_Problem details_:
With the pictures omitted, set down exactly the lines from the one that contains "Viewport: 600px width, 481px" through the last line of the data.

Records from a data source:

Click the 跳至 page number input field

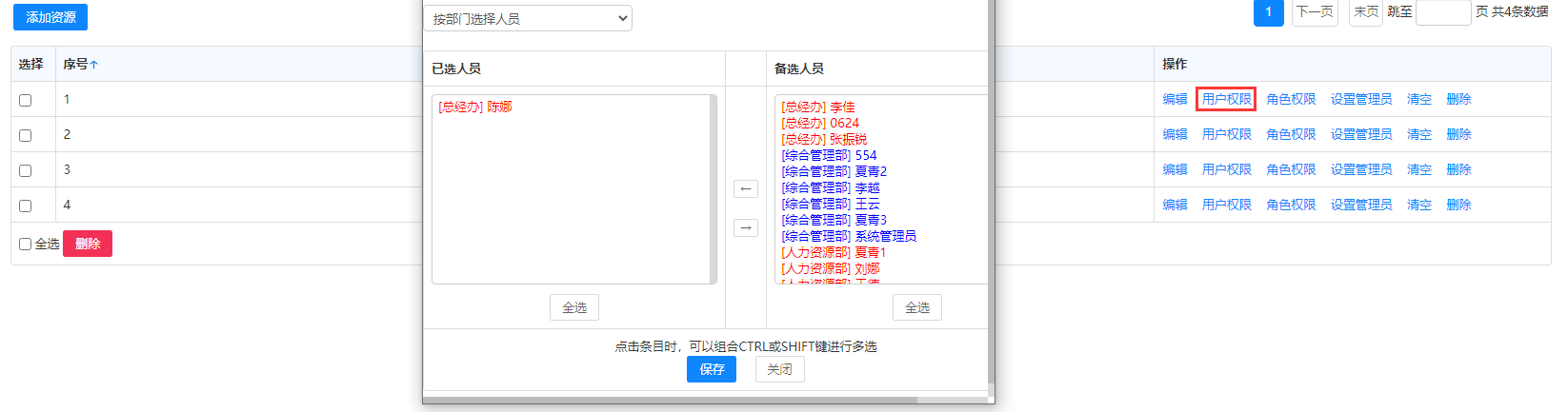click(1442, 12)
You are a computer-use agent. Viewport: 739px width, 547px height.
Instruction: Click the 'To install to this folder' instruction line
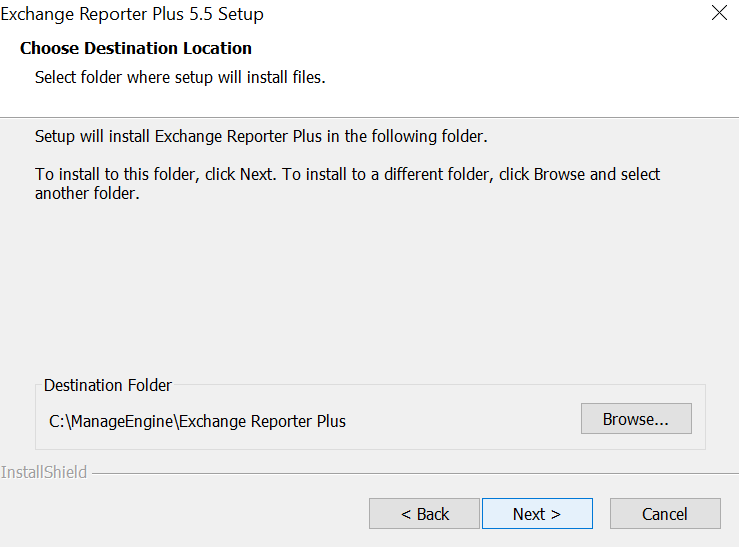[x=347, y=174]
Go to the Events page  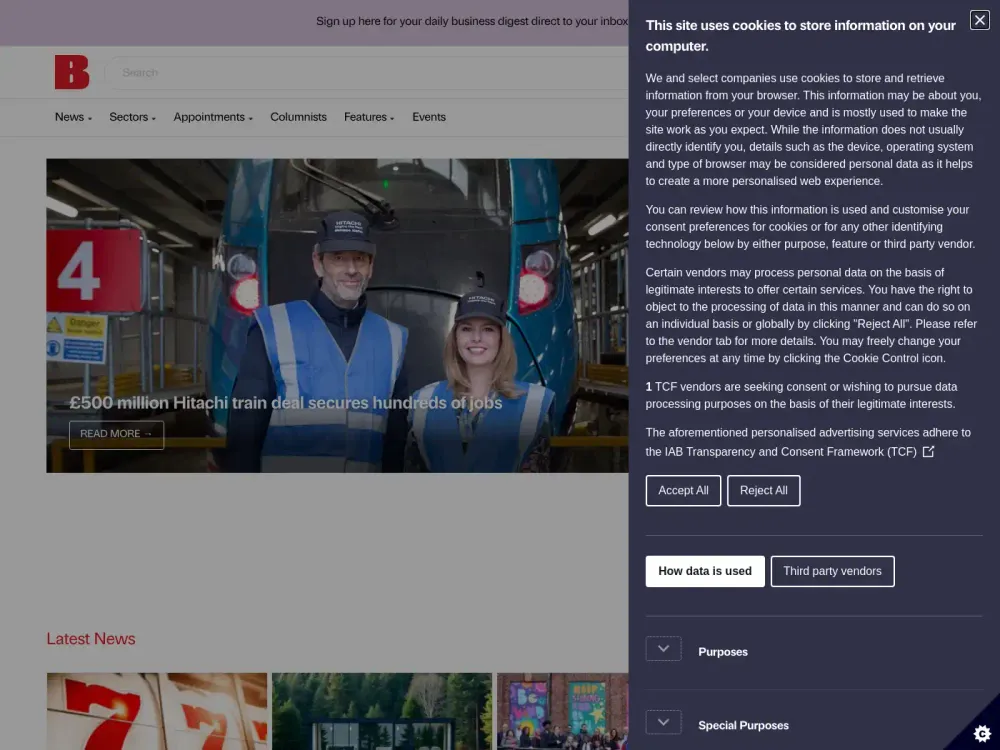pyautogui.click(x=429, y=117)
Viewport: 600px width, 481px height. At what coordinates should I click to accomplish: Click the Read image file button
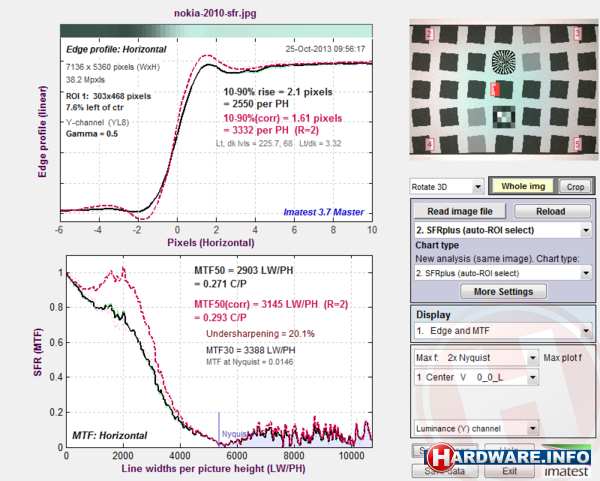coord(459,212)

_Solution_:
Viewport: 600px width, 481px height. At what coordinates should I click to accomplish: Click the Read image file button
coord(459,212)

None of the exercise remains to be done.